▸ **Exercise**
Once the line containing "The width and height of the screenshot is (1476, 812)." is found in the entries below, reproduce it and every line after it, stopping at and including the line containing "Image resolution: width=640"; reproduce nothing else, and keep each line exact.

Records for this exercise: Begin

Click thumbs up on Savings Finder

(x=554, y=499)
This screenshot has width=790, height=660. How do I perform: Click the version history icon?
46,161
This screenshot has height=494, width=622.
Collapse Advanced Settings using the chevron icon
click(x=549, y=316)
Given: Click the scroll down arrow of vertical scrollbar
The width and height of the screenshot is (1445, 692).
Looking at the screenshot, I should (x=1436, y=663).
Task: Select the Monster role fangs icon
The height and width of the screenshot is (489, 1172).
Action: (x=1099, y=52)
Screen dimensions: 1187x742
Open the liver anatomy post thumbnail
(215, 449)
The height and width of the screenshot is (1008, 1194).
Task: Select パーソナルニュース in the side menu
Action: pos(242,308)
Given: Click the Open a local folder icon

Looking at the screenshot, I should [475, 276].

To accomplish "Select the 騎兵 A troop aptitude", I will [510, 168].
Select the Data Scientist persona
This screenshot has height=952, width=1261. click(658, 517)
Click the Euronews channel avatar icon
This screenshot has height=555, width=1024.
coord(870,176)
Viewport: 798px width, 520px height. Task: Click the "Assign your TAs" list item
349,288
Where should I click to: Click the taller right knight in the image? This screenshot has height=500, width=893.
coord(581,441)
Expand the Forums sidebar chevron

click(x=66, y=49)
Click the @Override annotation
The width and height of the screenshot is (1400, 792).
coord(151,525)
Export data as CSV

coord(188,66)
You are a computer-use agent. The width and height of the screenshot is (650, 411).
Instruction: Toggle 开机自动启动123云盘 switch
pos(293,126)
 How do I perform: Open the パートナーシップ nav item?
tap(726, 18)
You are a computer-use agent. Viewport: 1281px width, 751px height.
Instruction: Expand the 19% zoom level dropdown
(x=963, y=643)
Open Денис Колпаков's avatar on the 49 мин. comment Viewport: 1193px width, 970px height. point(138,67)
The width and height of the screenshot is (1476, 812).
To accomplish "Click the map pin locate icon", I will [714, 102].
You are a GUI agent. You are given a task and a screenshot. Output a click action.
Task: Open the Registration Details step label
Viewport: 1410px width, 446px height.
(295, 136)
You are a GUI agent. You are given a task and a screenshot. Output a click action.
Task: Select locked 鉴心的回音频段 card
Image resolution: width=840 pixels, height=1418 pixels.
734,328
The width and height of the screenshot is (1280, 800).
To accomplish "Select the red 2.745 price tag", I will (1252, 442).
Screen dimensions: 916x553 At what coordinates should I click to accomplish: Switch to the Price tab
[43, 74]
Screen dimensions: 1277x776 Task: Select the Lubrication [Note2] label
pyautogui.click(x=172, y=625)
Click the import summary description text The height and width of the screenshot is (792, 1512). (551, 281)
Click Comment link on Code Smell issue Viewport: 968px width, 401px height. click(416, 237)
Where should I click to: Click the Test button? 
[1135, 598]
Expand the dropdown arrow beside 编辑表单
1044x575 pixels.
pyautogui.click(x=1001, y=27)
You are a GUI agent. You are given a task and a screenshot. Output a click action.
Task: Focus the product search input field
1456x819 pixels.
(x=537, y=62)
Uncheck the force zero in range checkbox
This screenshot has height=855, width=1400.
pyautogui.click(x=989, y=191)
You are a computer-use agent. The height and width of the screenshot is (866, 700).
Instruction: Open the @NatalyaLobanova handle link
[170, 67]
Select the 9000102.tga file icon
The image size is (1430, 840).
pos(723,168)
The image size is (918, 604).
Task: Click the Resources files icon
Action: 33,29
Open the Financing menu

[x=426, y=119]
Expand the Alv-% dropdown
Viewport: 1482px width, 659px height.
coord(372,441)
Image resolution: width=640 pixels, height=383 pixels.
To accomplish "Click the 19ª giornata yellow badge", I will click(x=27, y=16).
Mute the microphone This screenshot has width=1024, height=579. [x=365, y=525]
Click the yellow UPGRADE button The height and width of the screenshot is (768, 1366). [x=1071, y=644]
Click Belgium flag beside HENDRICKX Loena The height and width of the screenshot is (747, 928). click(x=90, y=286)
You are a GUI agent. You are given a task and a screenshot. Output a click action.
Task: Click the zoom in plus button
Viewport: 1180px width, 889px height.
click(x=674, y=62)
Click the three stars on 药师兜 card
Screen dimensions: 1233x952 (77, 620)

Records for this exercise: End

▸ **Exercise answer**
The width and height of the screenshot is (1476, 812).
To accomplish "Click the map pin locate icon", I will [714, 102].
You are a GUI agent. You are given a task and a screenshot. Output a click action.
Task: Open the Registration Details step label
Viewport: 1410px width, 446px height.
(295, 136)
You are a GUI agent. You are given a task and a screenshot. Output a click action.
Task: Select locked 鉴心的回音频段 card
Image resolution: width=840 pixels, height=1418 pixels.
734,328
The width and height of the screenshot is (1280, 800).
To accomplish "Select the red 2.745 price tag", I will (1252, 442).
Screen dimensions: 916x553 At what coordinates should I click to accomplish: Switch to the Price tab
[43, 74]
Screen dimensions: 1277x776 Task: Select the Lubrication [Note2] label
pyautogui.click(x=172, y=625)
Click the import summary description text The height and width of the screenshot is (792, 1512). (551, 281)
Click Comment link on Code Smell issue Viewport: 968px width, 401px height. click(416, 237)
Where should I click to: Click the Test button? 
[1135, 598]
Expand the dropdown arrow beside 编辑表单
1044x575 pixels.
pyautogui.click(x=1001, y=27)
You are a GUI agent. You are given a task and a screenshot. Output a click action.
Task: Focus the product search input field
1456x819 pixels.
(x=537, y=62)
Uncheck the force zero in range checkbox
This screenshot has height=855, width=1400.
pyautogui.click(x=989, y=191)
You are a computer-use agent. The height and width of the screenshot is (866, 700).
Instruction: Open the @NatalyaLobanova handle link
[170, 67]
Select the 9000102.tga file icon
The image size is (1430, 840).
pos(723,168)
The image size is (918, 604).
Task: Click the Resources files icon
Action: 33,29
Open the Financing menu

[x=426, y=119]
Expand the Alv-% dropdown
Viewport: 1482px width, 659px height.
coord(372,441)
Image resolution: width=640 pixels, height=383 pixels.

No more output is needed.